Printing.com sales drop 3% as US expansion unveiled

Sales at print franchise Printing.com have suffered a 3% fall but Tony Rafferty said the group was "getting through" the economic downturn and announced details of its US expansion.

In a profit warning to the stock exchange released this morning, Printing.com said that volume growth had dropped sharply from around a 9% growth to a 3% contraction in November and December.

Rafferty told PrintWeek: "If someone last year had shown me the current headlines, I would have thought the fall would have been a lot worse.

"However, the decline has reached a plateau with sales for January roughly similar to those in the last two months of 2008."

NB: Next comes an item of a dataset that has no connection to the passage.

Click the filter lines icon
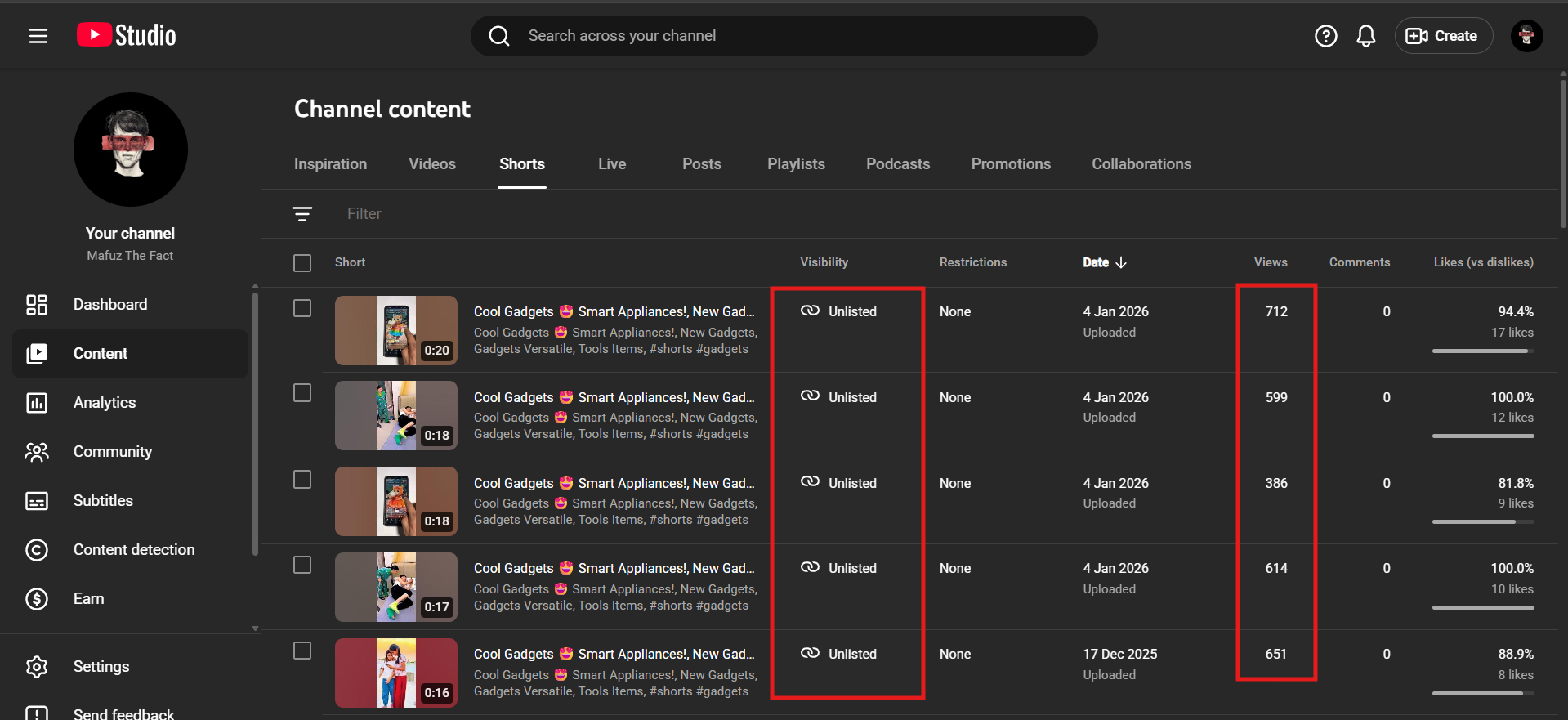The image size is (1568, 720). pos(302,214)

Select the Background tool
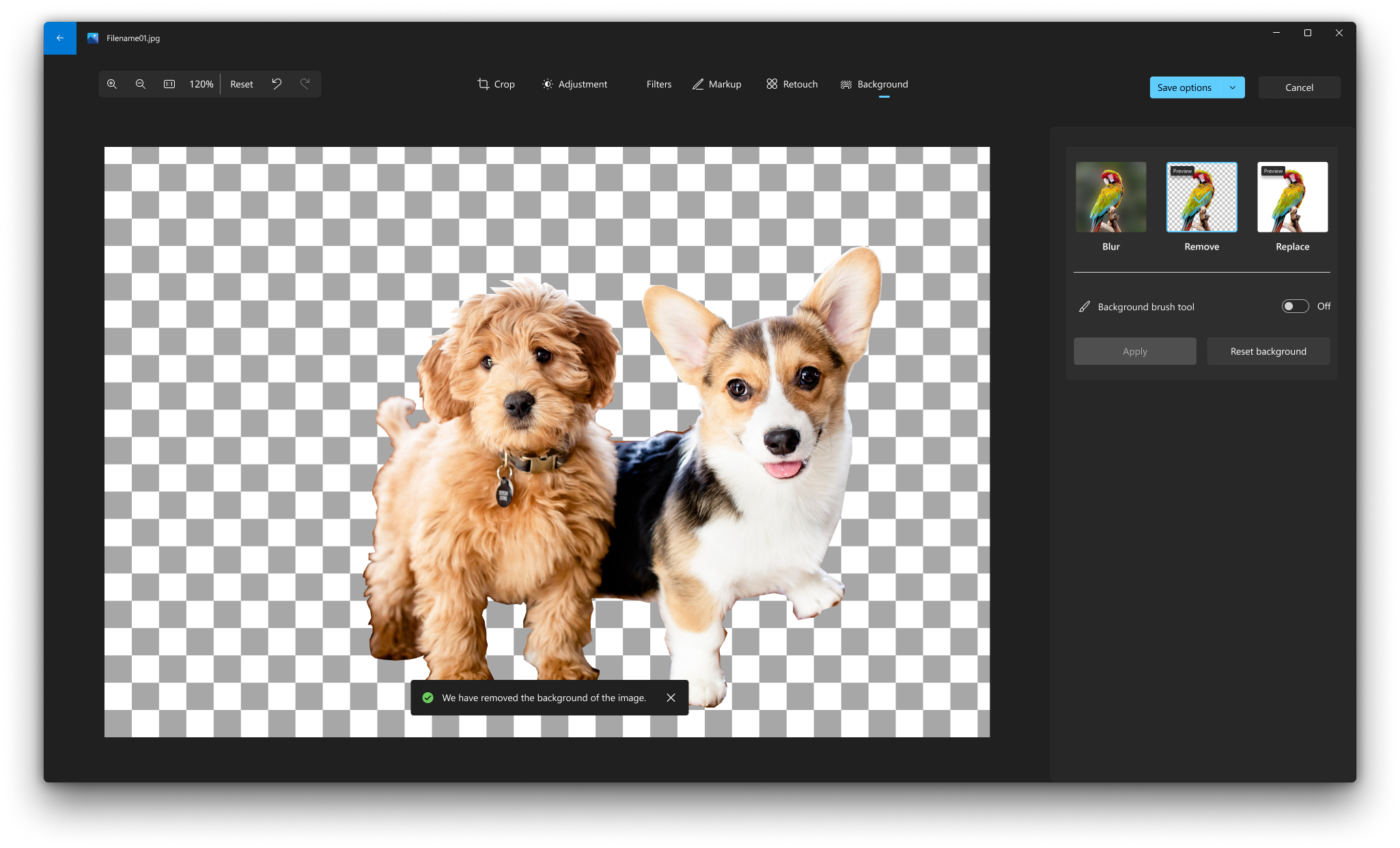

The AIM-listed franchise company has been actively supporting the franchisees that are experiencing cash flow problems, with a £125,000 investment in marketing promotions.

"We are not a charity," said Rafferty. "We have a responsibility to our franchisees and our shareholders. Having said that, we are ready to support franchisees who are experiencing short-term cash flow problems."

He added that some of the franchisees were experiencing "collapses" of their core markets, in particular he said that large web design projects were falling off customers' radars.

However, the company's pipeline of potential franchisee owners is at its "strongest ever level" as businesses seek the safe shores of the cash generative franchise, he said.

The company also announced that its anticipated US expansion, enabled by the granting of a master licence to a "well established commercial printer" was now taking shape with sites to be opened in April 2009.

Rafferty remained cautious in his growth forecasts for the international expansion. "I am not interested in blue sky gazing," he said. "Our responsibility is to support the two initial stores and help them grow."